■ A FAZER: Transcreva sem nenhuma alteração o trecho do texto sobre o complexo econômico industrial da saúde que começa nas palavras "Sobre o complexo" e para depois de "para tratar câncer.".

■ TEXTO PARA LEITURA:
Sobre o complexo econômico industrial da saúde associado à ideia de segurança e autonomia estratégica do país, Paulo Gadelha defendeu o papel central do Estado como agente que faz com que haja uma atração entre os setores público e privado, para que a base produtiva nacional necessária para o SUS seja adequada às demandas da população. “A Aids é um caso exemplar, que significou, fundamentalmente, capacidade de produzir no país os antirretrovirais para que fossem dados de maneira universal e gratuita”, lembrou. Gadelha alertou para o caso da oncologia, que necessita de biofármacos monoclonais, medicamento muito utilizado para tratar câncer.
“Se não tivermos capacidade de desenvolver aqui os biofármacos monoclonais, vamos perder essa guerra. E quem vai ter acesso? Quem tem mais dinheiro. Porque o SUS não vai poder fazer isso por falta de base de ciência, tecnologia e produção”, alertou.

■ DADOS FORNECIDOS:
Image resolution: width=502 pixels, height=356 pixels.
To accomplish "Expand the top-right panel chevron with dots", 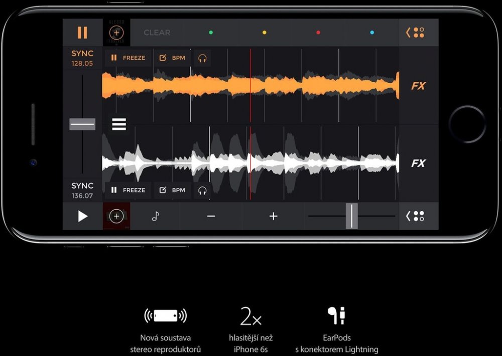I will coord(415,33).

==

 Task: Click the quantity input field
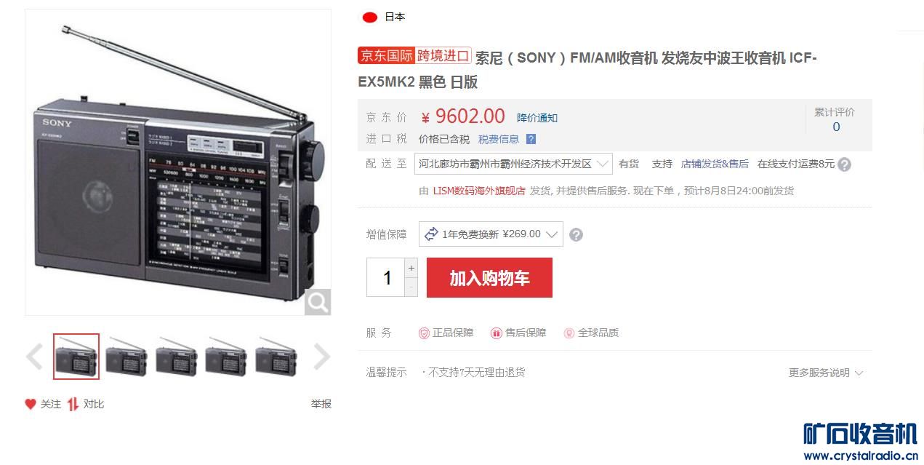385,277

==

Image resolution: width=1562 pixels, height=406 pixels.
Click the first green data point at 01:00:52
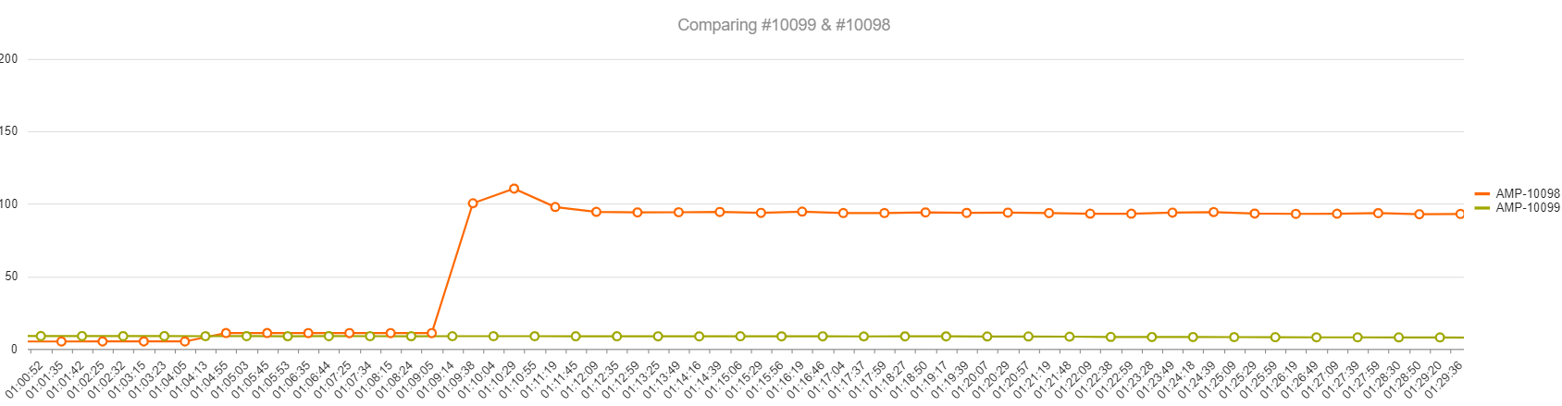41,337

■ SOLUÇÃO:
Sobre o complexo econômico industrial da saúde associado à ideia de segurança e autonomia estratégica do país, Paulo Gadelha defendeu o papel central do Estado como agente que faz com que haja uma atração entre os setores público e privado, para que a base produtiva nacional necessária para o SUS seja adequada às demandas da população. “A Aids é um caso exemplar, que significou, fundamentalmente, capacidade de produzir no país os antirretrovirais para que fossem dados de maneira universal e gratuita”, lembrou. Gadelha alertou para o caso da oncologia, que necessita de biofármacos monoclonais, medicamento muito utilizado para tratar câncer.